Western blotting. Outer membranes were prepared from cells of P. aeruginosa and FpvA was analyzed by sodium dodecyl sulfate (SDS)-polyacrylamide gel electrophoresis (PAGE) and Western blotting using a polyclonal anti-FpvA serum as described previously (4). Antibodies against the C terminus of FpvA were obtained by conjugating a peptide (GDPRNLMFSTRWDF, corresponding to residues 802 to 815 of the mature protein) with an equal amount (5 mg) of keyhole limpet hemocyanin (Roche) by overnight incubation in the presence of 0.1% glutaraldehyde (19). Following dialysis against phosphate-buffered saline, one tenth of the resulting mixture was mixed with an equal amount of Freund's complete adjuvant and used to immunize a New Zealand White rabbit. Nine booster immunizations were carried out at seven-day intervals after mixing the remainder of the conjugated peptide with an equal volume of Freund's incomplete adjuvant. Three days after the final immunization the animal was bled and serum was recovered from clotted blood. The serum was used in Western blotting in conjunction with goat anti-rabbit immunoglobulin G (whole molecule) horseradish peroxidase conjugate and 3-amino-9-ethylcarbazole (Sigma) as described (19).

To analyze the FpvA protein in whole cells of P. aeruginosa, bacteria were grown in Kings B medium overnight. The optical density at 600 nm (OD₆₀₀) was measured and approximately 1.5 x 10⁹ cells were removed from each culture and collected by centrifugation. The bacterial pellet was resuspended in 10 µl of double-distllled H₂O, 2 µl of 6x SDS-PAGE loading dye was added and the samples were boiled for 5 min. Samples were then electrophoresed on a 10% SDS-PAGE gel for 1 h at 180 V. Protein was transferred to nitrocellulose membrane by Western blotting and FpvA was detected using the polyclonal anti-FpvA serum.
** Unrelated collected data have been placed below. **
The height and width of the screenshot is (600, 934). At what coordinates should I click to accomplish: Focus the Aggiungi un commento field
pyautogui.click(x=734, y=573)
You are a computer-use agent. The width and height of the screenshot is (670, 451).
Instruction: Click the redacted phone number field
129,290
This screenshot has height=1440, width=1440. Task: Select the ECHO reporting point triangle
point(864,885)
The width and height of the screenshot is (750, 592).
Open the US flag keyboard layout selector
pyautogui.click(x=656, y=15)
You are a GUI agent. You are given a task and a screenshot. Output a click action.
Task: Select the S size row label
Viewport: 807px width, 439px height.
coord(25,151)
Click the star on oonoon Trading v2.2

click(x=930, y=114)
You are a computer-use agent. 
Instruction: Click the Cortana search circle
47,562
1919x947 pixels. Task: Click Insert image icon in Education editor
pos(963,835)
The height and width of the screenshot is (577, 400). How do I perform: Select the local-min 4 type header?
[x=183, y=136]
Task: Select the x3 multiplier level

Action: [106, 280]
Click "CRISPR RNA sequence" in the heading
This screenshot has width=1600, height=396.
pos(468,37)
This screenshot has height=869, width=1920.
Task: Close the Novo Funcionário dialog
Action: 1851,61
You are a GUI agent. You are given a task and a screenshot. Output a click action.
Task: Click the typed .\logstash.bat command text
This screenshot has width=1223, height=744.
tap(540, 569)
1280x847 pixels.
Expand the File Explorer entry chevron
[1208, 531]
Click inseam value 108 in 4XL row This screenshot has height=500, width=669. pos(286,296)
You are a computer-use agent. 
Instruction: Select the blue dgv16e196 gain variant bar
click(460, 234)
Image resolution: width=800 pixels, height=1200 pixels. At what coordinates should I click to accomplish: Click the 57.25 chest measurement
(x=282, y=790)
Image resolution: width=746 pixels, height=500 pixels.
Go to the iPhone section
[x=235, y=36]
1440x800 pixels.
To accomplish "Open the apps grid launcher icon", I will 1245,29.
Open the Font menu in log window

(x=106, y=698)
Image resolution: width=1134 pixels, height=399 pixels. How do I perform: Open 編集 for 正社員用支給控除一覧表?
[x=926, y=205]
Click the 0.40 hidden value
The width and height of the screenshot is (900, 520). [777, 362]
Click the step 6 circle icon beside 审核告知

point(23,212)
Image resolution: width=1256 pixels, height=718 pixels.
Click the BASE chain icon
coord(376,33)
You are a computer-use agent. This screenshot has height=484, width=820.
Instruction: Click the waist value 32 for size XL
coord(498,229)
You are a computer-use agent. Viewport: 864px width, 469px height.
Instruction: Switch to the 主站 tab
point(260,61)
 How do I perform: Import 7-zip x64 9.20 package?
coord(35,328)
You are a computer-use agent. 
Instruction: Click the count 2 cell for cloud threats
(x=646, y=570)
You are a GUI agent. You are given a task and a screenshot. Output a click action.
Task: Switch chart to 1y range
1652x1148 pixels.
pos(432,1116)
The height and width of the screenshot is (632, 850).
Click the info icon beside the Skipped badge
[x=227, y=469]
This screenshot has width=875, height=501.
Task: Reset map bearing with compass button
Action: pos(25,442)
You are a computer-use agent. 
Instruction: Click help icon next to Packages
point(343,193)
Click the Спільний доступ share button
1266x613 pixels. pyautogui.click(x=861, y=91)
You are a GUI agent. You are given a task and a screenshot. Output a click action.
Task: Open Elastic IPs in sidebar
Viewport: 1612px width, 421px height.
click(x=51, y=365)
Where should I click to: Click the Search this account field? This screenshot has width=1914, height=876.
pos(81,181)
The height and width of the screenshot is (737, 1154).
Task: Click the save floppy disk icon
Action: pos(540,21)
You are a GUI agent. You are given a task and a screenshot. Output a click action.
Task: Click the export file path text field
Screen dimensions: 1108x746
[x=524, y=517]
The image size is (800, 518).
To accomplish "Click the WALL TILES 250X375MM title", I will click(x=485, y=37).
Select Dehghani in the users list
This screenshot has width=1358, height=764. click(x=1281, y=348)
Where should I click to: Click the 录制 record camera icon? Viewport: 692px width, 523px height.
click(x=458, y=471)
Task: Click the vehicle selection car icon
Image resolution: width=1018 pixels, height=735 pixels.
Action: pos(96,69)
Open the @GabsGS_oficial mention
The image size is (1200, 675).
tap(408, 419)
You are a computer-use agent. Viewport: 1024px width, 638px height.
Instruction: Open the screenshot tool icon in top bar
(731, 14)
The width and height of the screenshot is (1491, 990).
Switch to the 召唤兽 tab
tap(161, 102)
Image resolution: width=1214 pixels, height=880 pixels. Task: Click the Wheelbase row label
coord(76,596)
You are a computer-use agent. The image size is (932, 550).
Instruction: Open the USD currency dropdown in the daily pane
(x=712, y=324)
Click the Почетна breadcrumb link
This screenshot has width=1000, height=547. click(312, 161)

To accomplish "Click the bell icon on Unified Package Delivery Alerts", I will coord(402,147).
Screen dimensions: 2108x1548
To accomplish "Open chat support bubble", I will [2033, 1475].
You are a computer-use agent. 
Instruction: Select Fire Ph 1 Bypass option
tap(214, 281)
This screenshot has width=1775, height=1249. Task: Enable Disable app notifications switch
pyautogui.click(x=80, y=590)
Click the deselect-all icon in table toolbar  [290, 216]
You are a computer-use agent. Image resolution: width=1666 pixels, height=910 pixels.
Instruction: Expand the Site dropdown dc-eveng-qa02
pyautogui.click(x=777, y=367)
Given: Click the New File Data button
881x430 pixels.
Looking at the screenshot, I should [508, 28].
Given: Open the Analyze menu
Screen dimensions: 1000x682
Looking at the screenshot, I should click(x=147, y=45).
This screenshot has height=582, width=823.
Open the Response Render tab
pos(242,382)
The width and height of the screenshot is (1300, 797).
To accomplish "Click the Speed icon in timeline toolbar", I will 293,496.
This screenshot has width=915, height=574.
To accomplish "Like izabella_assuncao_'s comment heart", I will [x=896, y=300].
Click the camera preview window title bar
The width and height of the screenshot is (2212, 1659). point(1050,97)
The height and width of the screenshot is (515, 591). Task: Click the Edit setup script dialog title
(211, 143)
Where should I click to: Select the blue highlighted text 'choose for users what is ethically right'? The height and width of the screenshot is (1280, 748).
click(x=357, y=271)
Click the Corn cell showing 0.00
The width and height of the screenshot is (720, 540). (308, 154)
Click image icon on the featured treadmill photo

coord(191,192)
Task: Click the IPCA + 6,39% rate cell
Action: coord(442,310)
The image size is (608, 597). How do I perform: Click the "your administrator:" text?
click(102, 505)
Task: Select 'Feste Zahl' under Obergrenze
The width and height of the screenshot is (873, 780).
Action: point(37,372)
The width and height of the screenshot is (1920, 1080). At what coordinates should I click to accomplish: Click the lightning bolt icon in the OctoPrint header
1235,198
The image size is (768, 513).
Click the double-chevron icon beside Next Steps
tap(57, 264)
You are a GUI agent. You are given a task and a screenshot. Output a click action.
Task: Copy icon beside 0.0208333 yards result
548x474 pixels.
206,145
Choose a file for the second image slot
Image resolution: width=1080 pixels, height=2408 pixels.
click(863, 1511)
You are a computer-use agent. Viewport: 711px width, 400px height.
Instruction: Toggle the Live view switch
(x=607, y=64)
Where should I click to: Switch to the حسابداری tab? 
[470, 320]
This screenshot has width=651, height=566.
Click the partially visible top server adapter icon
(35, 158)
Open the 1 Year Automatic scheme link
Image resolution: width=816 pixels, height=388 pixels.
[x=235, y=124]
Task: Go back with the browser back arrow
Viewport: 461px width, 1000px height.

Treatment of FpvA with proteinase K. Overnight cultures (approximately 1.5 x 10⁹ cells) were centrifuged and the pellets were washed in 1 ml of Tris buffer (0.2 M Tris-HCl, 150 mM NaCl, pH 8.0) and then suspended in 1 ml Tris-CaCl₂ buffer (0.2 M Tris-HCl, 150 mM NaCl, 10 mM CaCl₂, pH 8.0). Proteinase K (20 µl; 5 mg ml^–1) was added and the samples were incubated for 30 min at 37°C. The reaction was stopped by the addition of 10 µl of 0.2 M phenylmethylsulfonyl fluoride and the cells were spun for 10 min at 13,200 rpm. The cell pellet was then washed with 1 ml Tris buffer supplemented with 10 mM EDTA and 2 mM phenylmethylsulfonyl fluoride.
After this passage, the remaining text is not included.